Problem to solve:
Keyword search on "height": report each line of the records that contains it.

Available data:
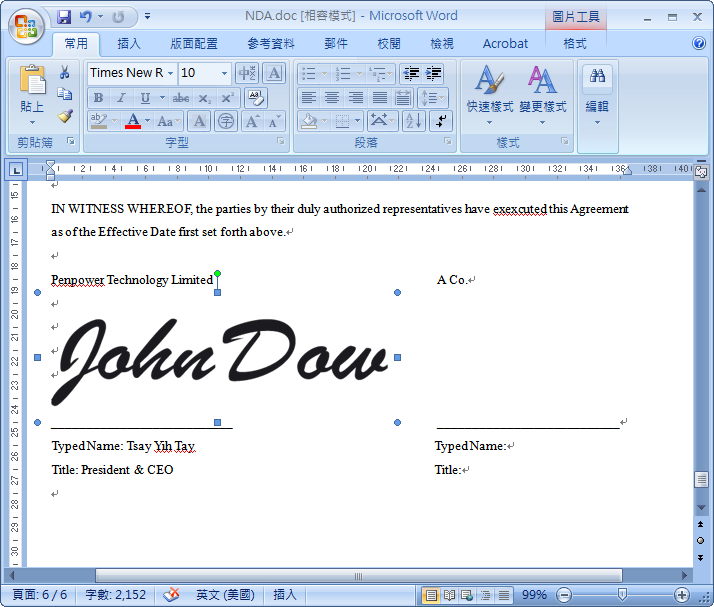
Task: Click the zoom percentage 99% button
Action: [534, 595]
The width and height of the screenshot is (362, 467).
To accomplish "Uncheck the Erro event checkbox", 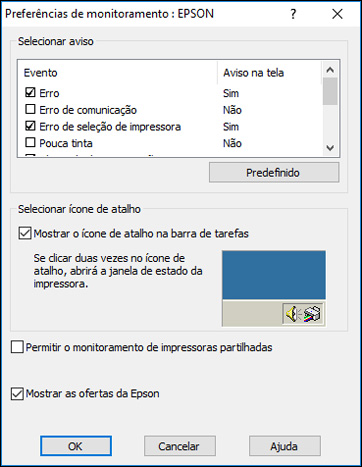I will [x=30, y=92].
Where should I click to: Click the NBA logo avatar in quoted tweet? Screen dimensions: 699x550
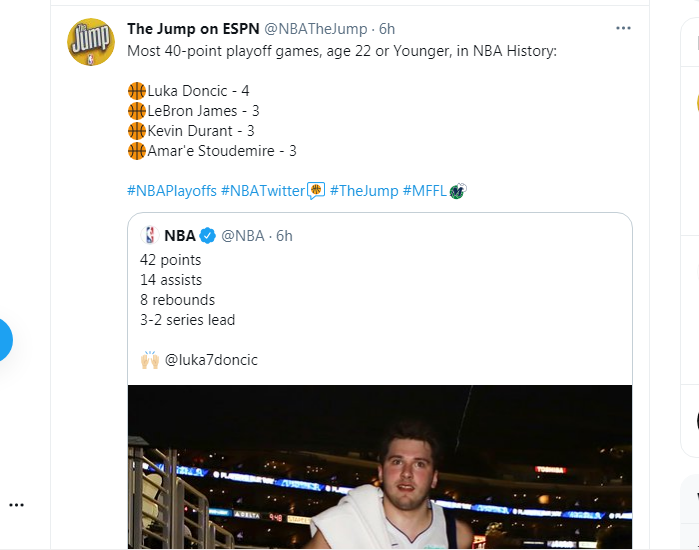[x=150, y=235]
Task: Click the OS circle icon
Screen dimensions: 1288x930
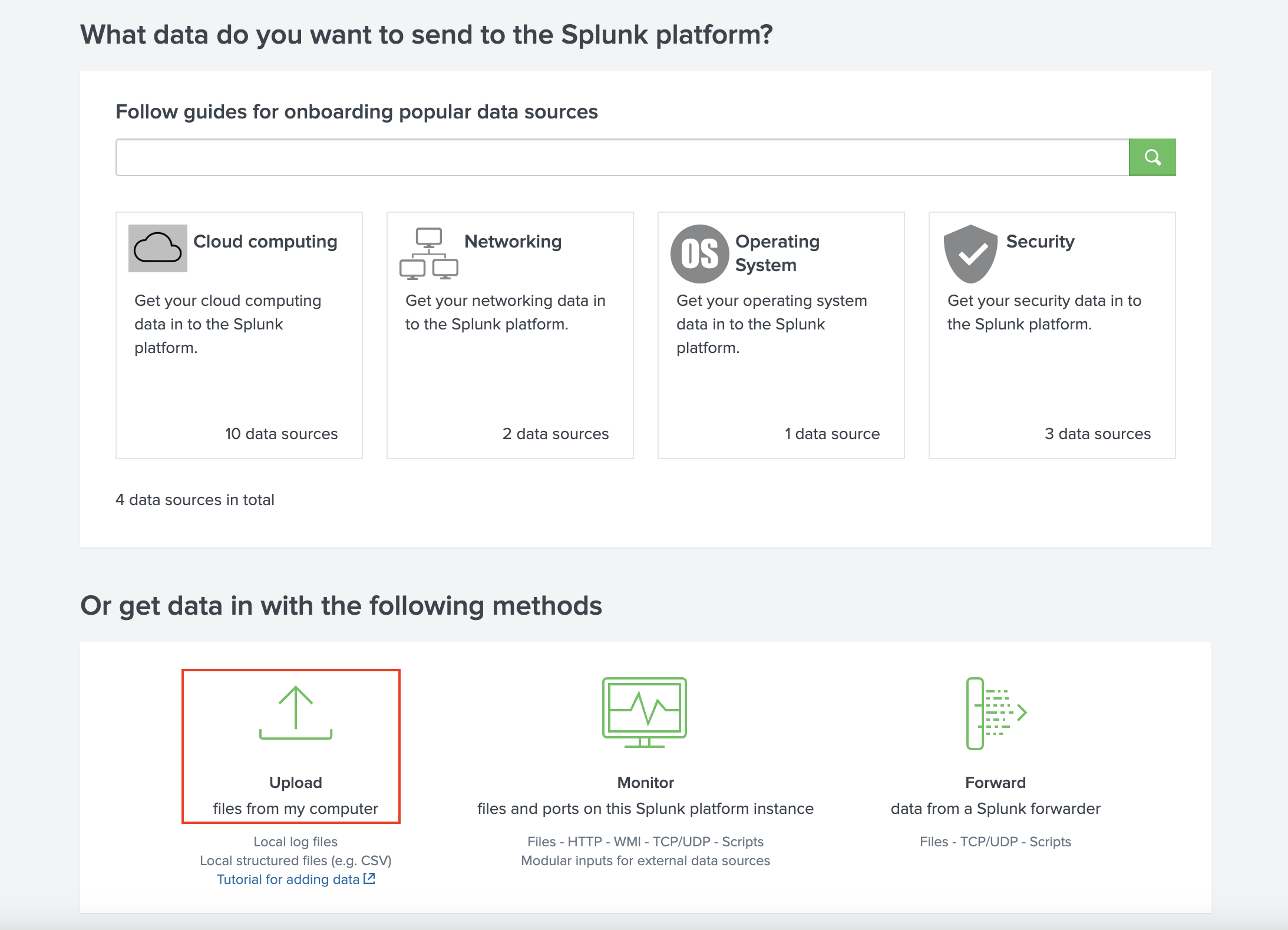Action: [x=700, y=253]
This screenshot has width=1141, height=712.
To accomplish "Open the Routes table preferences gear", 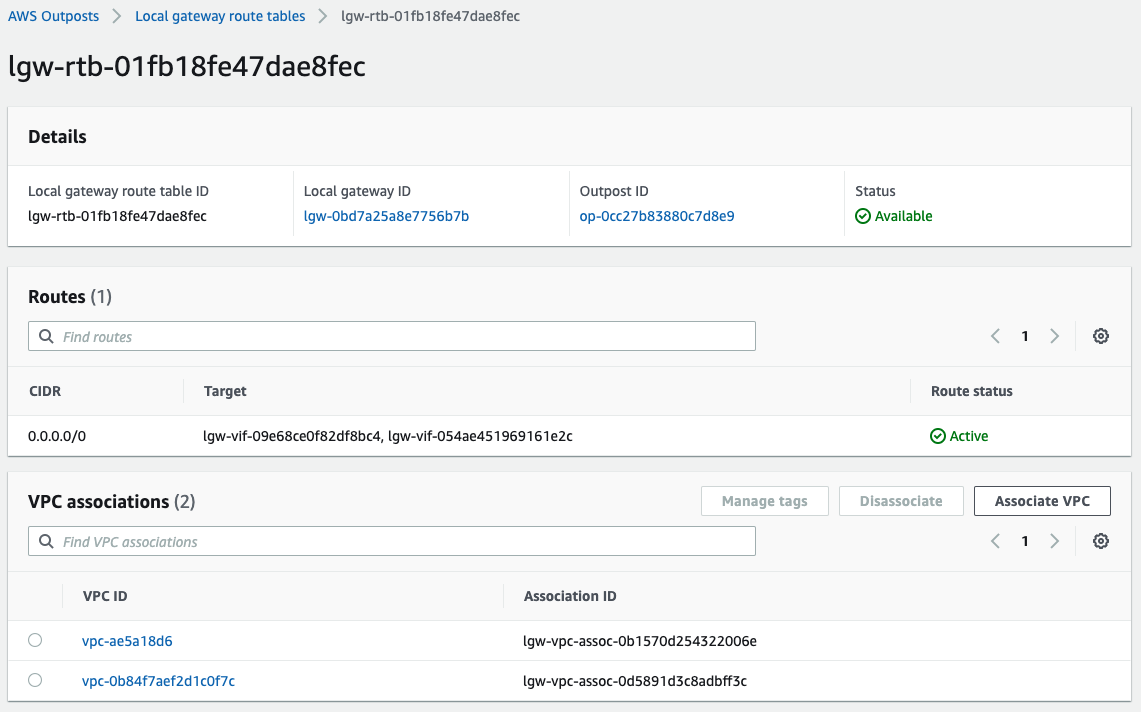I will pyautogui.click(x=1100, y=336).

Response to the task:
The width and height of the screenshot is (362, 467).
This screenshot has width=1141, height=712.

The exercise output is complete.